No less troubling is the commodification of the mysterious process of creating life. The noble aim of enabling once-infertile couples to give birth must be balanced with a thorough examination of the implications of turning women’s bodies into gestational suppliers. Whose egg is it, anyway? Who is the mother? Are those with money and means taking advantage of those without, turning needy women into mere vessels for the fulfillment of others?

Would we feel differently about this if instead of calling these women “egg donors,” we were to call them, as bioethicist Art Caplan suggests, “egg sellers”? (And their counterparts, perhaps, “sperm sellers”?)

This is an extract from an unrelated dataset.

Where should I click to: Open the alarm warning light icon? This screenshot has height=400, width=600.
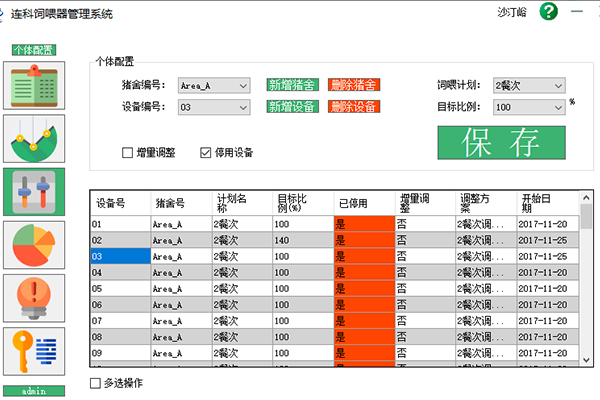35,296
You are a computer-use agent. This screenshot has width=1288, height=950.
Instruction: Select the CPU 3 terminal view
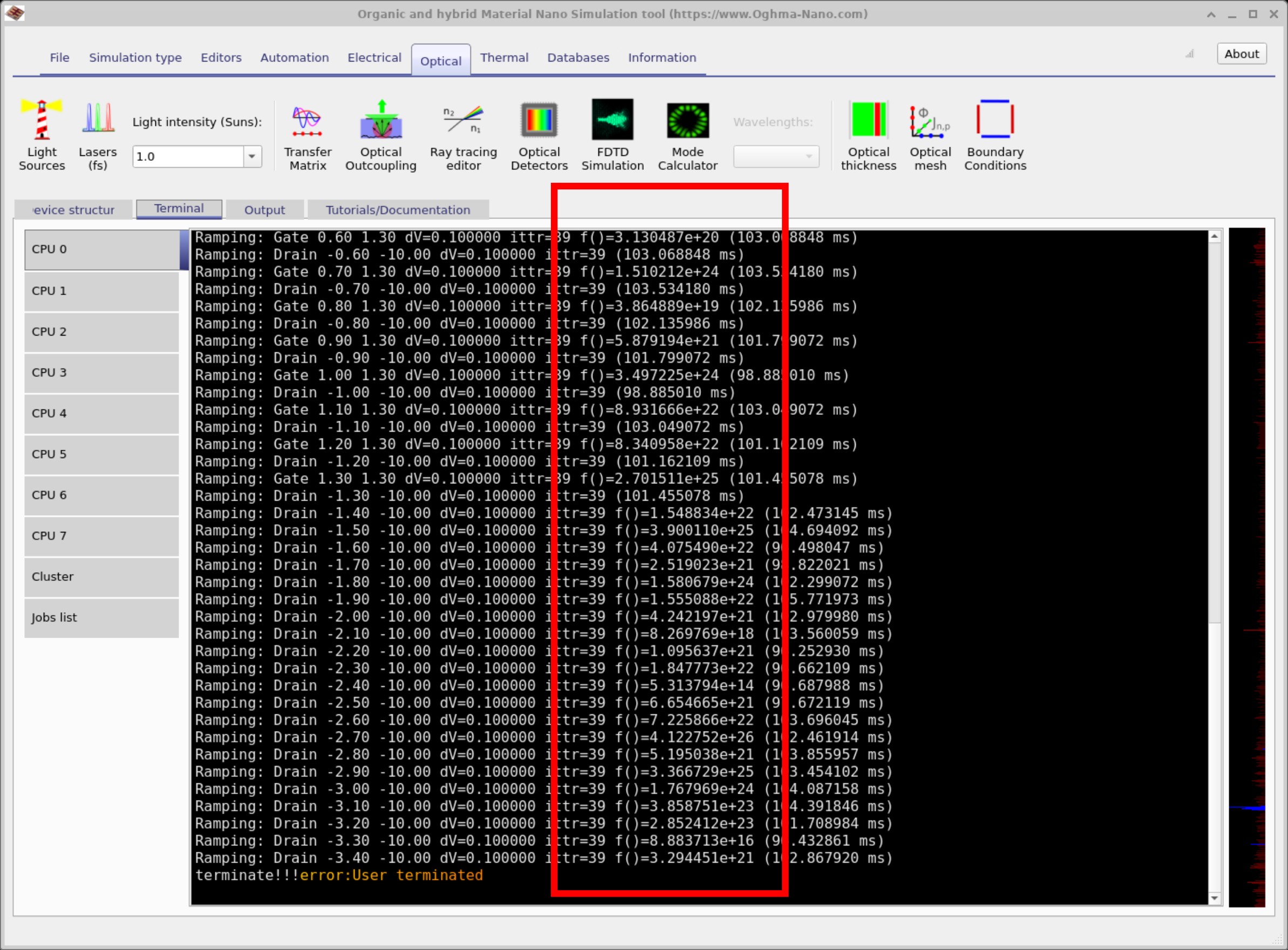click(102, 373)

The first commandment in the Torah is “Be fruitful and multiply,” and though some rabbinical authorities continue to argue about whether fertility treatments satisfy that dictum, most agree that the joy and imperative of giving birth outweighs other concerns. Nonetheless, as technological innovation makes such cross-border arrangements more commonplace, care must be taken to ensure that exploitation does not corrupt the ongoing miracle of creation.